In theory you want atom_cmpxchg for correctness here (or find the equivalent GPGPU). However, a grave note of warning, having the entire machine serializing through a single cacheline is going to strangle your performance fundamentally. Atomics on the same address must form a queue and wait. Atomics on different locations can parallelize (more details at the end).
Generally, algorithms that leverage random variables on GPGPU will keep their own copy of the random variable generators. This enables each work item to cache and potentially reuse their own random with out glutting the bus with memory traffic on every new random. Search for "OpenCL Monte Carlo" "Simulation" or "Example" for samples. CUDA has some nice examples too.
Another option is to use a random generator that allows one to skip ahead and have different work items move forward in the sequence different amounts. This can be more compute intensive though, but the tradeoff is that you don't strain the memory hierarchy as much.

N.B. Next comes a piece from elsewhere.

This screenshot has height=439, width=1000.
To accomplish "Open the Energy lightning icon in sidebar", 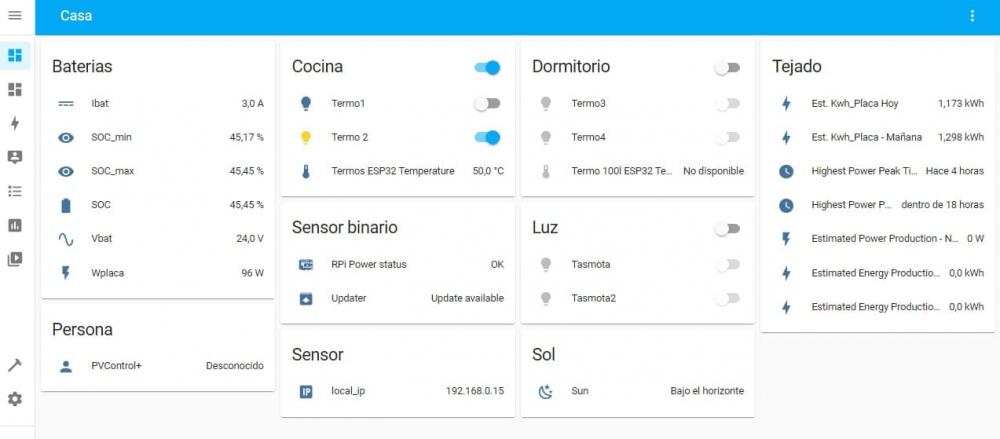I will 15,123.
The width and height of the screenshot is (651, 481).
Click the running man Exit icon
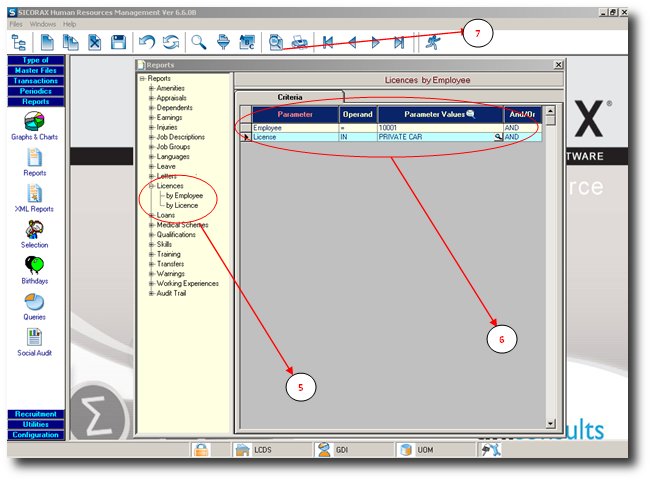(x=431, y=42)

More gory details on atomics: (1) GPU cache atomics are designed to expect contiguous arrays and atomic ALUs are per bank, (2) each dword in a cacheline will be processed by the same atomic ALU each time, and (3) neighboring cachelines will hash to different banks. So, if every clock you are doing atomics on contiguous cachelines of data then the work should be perfectly spread out (or statistically so). Conversely, if one makes every work item atomically modify the same 32b, then the cache system cannot apply all the same atomic ALU slot to 16/32/64 (whatever your system uses). It must break the operation up in 16/32/64 separate atomic operations apply it iteratively (by #2 above). In a system where you have 512 ALUs to process atomics you would be using 1 of those ALUs each clock (the same one). Spread the work out and you can use all 512/c.